Federal Reserve Governor Jerome Powell delivers remarks during a conference at the Brookings Institution in Washington.Reuters/Carlos Barria

  • Stocks could be in for more Fed-induced turbulence, according to DataTrek research.

  • That’s partly because the Fed is unlikely to stop its quantitative tightening regime.

  • The Fed has reduced its balance sheet aggressively over the past year, which could weigh on stocks.

The stock market is reacting poorly to August’s run-up in interest rates after key bond yields spent most of this year trending lower in response to the outlook the Federal Reserve is likely close to being done raising interest rates.

According to DataTrek though, investors should buckle up for even more choppiness ahead.

That’s because even after the Fed stops hiking interest rates, there’s another policy tool the central bank can use to keep tightening monetary policy: quantitative tightening, the central bank’s practice of reducing its balance sheet to dry up liquidity in markets and tighten financial conditions.

What’s more, the Fed is running off its balance sheet at a time when the US is issuing massive amounts of new debt, with plans to sell $1 trillion of Treasury bonds this quarter alone.

As of last week, the Fed has already reduced its balance sheet around $700 billion from the first quarter of 2022, down to $8.2 trillion from $8.9 trillion.
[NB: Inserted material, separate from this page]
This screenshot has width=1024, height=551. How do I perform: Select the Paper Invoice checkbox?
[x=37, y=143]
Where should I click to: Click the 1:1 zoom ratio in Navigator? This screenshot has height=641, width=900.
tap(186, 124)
Aggressive balance sheet tightening was one of the factors that weighed heavily on stocks last year, with the S&P 500 shedding 20% to notch its worst performance since 2008.

“By refocusing the market’s attention on stubbornly high inflation, the Fed is implicitly telling us that they are comfortable keeping their current pace of balance sheet reduction for quite some time,” DataTrek co-founder Nicholas Colas said in a note on Thursday.
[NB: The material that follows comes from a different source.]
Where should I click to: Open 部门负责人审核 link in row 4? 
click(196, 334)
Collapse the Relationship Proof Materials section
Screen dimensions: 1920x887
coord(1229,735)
The Fed is unlikely to stop its quantitative tightening regime even after it’s done hiking interest rates, Colas added, and markets should be prepared for disappointment when it comes to a possible “Fed put”.

“Thinking the Fed will step in to fill the breach, either by easing up on balance sheet reduction or going back to bond buying, seems wishful at best,” Colas said. “The current slow-motion long-term rate shock has a way to go, in our view, and equity markets will struggle as it evolves. All this fits with our belief that we’re in for a sloppy few weeks ahead.

The yield on the 10-year Treasury note traded at 4.28% on Wednesday, notching ts highest level in 15 years.